**Work instructions:** Convert the rows into a two-column CSV with the columns "prompt" and "reply", one CSV line per row, each value in a single quoted field with its line breaks replaced by spaces. Start at the line that contains "is (1766, 2072)." and stop after the line that contains "chart-subtitle: Blockchain’s standing as a top-five stra… is", and include only those rows.

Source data

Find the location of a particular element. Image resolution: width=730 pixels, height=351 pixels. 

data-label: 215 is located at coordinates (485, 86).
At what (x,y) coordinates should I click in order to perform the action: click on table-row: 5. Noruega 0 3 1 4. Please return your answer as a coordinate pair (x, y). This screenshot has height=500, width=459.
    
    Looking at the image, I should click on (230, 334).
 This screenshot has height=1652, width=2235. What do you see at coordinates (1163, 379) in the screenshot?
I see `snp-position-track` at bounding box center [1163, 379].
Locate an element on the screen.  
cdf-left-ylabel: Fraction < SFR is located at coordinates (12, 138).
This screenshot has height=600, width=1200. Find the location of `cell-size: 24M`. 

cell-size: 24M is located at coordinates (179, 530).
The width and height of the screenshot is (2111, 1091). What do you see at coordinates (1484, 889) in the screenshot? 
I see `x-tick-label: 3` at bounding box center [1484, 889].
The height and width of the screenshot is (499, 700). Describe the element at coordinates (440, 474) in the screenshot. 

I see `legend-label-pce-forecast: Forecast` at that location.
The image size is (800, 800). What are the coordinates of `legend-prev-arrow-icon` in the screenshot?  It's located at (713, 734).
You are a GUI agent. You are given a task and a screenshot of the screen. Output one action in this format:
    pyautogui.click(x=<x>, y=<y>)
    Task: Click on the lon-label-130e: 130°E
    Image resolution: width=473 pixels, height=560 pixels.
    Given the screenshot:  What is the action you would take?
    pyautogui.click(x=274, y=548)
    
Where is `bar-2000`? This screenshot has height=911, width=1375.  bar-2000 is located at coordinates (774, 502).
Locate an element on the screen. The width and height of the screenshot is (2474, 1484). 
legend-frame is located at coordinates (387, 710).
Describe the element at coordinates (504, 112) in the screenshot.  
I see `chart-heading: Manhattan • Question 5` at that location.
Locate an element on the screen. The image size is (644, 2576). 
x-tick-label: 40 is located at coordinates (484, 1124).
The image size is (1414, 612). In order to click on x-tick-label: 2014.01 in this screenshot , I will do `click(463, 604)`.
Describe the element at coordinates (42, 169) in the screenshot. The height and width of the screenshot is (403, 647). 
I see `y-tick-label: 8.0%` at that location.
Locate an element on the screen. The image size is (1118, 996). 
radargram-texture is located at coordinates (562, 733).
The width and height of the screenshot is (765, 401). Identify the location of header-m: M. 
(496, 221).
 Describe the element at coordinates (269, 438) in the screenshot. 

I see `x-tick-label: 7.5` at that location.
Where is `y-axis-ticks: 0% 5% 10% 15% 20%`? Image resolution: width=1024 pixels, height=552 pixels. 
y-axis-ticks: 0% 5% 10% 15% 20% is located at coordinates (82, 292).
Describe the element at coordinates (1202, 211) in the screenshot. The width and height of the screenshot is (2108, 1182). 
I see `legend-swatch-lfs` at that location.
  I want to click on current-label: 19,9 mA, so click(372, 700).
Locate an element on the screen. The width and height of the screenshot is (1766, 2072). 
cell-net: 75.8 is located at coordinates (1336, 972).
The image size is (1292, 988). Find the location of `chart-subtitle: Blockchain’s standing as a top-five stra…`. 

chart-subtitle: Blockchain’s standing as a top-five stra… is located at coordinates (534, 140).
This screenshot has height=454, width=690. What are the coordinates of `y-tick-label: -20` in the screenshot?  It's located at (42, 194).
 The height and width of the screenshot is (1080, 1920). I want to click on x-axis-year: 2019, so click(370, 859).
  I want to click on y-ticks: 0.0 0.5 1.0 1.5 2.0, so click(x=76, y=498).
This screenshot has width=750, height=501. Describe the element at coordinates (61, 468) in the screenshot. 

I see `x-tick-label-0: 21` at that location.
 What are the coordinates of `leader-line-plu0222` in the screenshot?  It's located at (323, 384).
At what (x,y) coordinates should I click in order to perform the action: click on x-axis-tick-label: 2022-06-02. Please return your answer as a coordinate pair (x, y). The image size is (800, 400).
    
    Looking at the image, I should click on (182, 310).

**Result of the task:**
prompt,reply
"Locate an element on the screen. The width and height of the screenshot is (1766, 2072).","cell-net: 75.8 is located at coordinates (1336, 972)."
"The image size is (1292, 988). Find the location of `chart-subtitle: Blockchain’s standing as a top-five stra…`.","chart-subtitle: Blockchain’s standing as a top-five stra… is located at coordinates (534, 140)."